VW-Manager Oliver Schmidt bleibt bis auf Weiteres in den USA in Haft

Eigentlich schien alles im grünen Bereich: Der Vergleich mit VW-Kunden vor dem Gericht in San Francisco in trockenen Tüchern, eine Einigung mit dem Justizministerium wegen betrügerischer Abgastests in Reichweite. Die Verhaftung des VW-Managers Oliver Schmidt letztes Wochenende in Florida schlug in Wolfsburg wie eine Bombe ein.

Weder das FBI noch Volkswagen waren zu einer Stellungnahme in diesem laufenden Verfahren bereit. VW betont, dass man weiterhin mit dem US-Justizministerium kooperiere. Ob Schmidt in Haft bleibt, soll am Donnerstag, 12.1. von einem Richter in Detroit entschieden werden, wo die Klage eingereicht wurde.

Das Original der Anklage finden Sie hier: complaint

Ausgerechnet Detroit, wo sich diese Woche die automobile Medienwelt auf der Autoshow versammelt. Verwundert wurde dort wahrgenommen, dass VW keinen Konzern-Vorstand in die amerikanische Automobil-Hauptstadt geschickt hat. Das gibt zu Spekulationen Anlass: „Diese Verhaftung wird wohl nicht die einzige bleiben“, wird in Detroit kolportiert. „Ob deshalb die VW-Konzern-Vorstände mit Ausnahme des Markenvorstands Diess, der ja nachweislich nichts mit dem Diesel-Skandal zu tun haben kann, sicherheitshalber zu Hause geblieben sind?“, stellt ein namhafter Automanager maliziös lächelnd in den Raum. Tatsächlich sei mit der amerikanischen Justiz nicht zu spaßen, wenn sie sich betrogen fühlt. Die Vorwürfe der Bundespolizei FBI sind schwerwiegend: Sie unterstellen eine „Verschwörung, um die Vereinigten Staaten zu betrügen“.
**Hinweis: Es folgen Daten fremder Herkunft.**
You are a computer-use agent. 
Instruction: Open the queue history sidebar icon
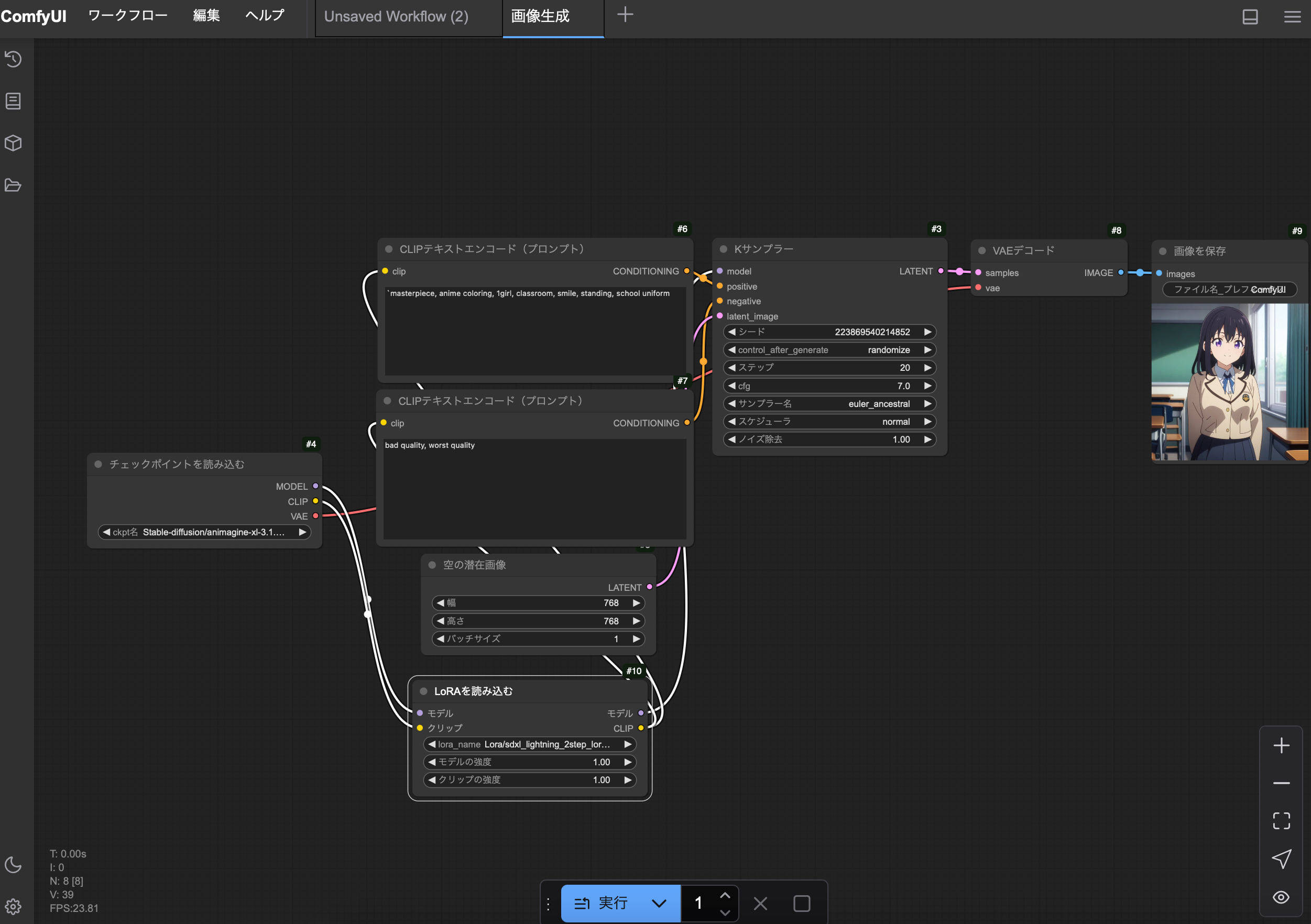point(13,59)
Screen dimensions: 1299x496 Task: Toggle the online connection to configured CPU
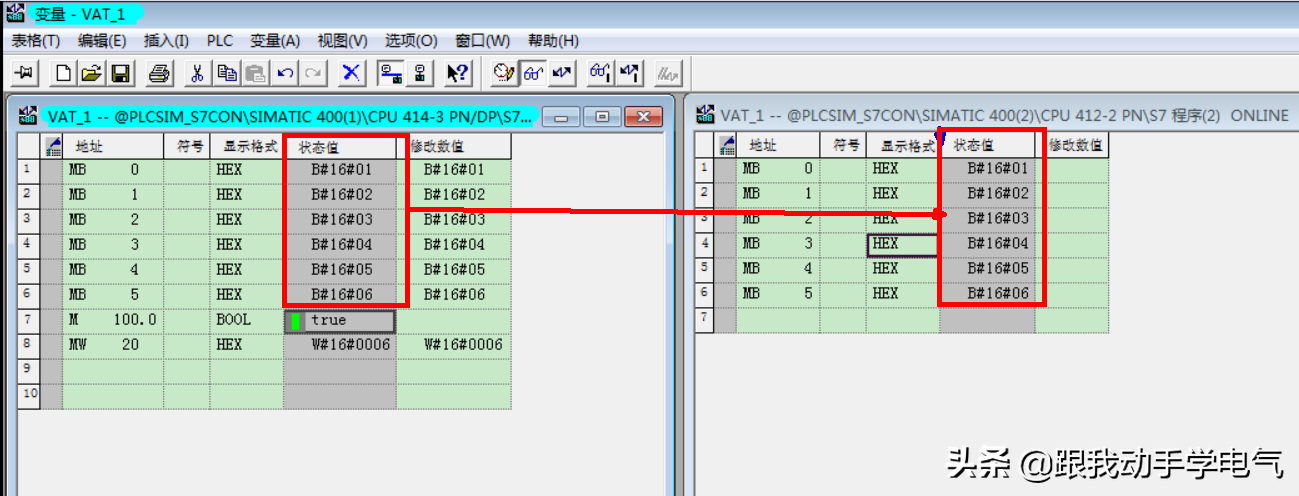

Oliver Schmidt war zwischen 2014 und 2015 dafür verantwortlich, die Einhaltung gesetzlicher Abgasgesetze in den USA zu sichern. Ihm wird nicht vorgeworfen, an der technischen Trickserei beteiligt gewesen zu sein, sondern daran, im Verlaufe der Ermittlungen versucht zu haben, den Betrug zu vertuschen.

Schmidt hat eine zentrale Rolle gespielt und soll versucht haben, die Behörden davon zu überzeugen, dass die von der West Virginia Universität hinterfragten Unregelmäßigkeiten im Abgasverhalten der Diesel-Motoren technische Ursachen, keinesfalls aber einen betrügerischen Hintergrund hätten.

Das California Air Resources Board (CARB) behauptet, Schmidt sei dafür verantwortlich, dass die den Behörden vorgelegten Daten fingiert waren. Schmidt soll vor einer Kommission des englischen Parlaments behauptet haben, dass das Handeln von Volkswagen in Sachen Diesel-Abgase in Europa nicht illegal sei.

„Wenn schon das Vertuschen des Betrugs eine Verhaftung nach sich ziehen kann, wie steht es dann um die wahren Täter, die die Software programmiert und aufgespielt haben, um zu betrügen. Das war sicher nicht die letzte Verhaftung in diesem Skandal“, vermutet ein deutscher Automanager.

Allerdings könnte die Verhaftung auch ein Mittel sein, Druck auf VW auszuüben, um weitere finanzielle Zugeständnisse zu machen. Nächste Woche soll(te) der Deal mit der US-Justiz unterzeichnet werden, dass VW zwei Milliarden Dollar bezahlt, um strafrechtliche Ermittlungen zu beenden. Im Gespräch ist zusätzlich, dass sich bei diesem Deal ein hoher VW-Manager offiziell für schuldig erklärt.

In den Deals mit General Motors und Toyota wegen verschuldeter Sicherheitsmängel hatte man sich zwar auf hohe Strafzahlungen geeinigt, aber den Firmen kein offizielles Schuldeingeständnis abverlangt.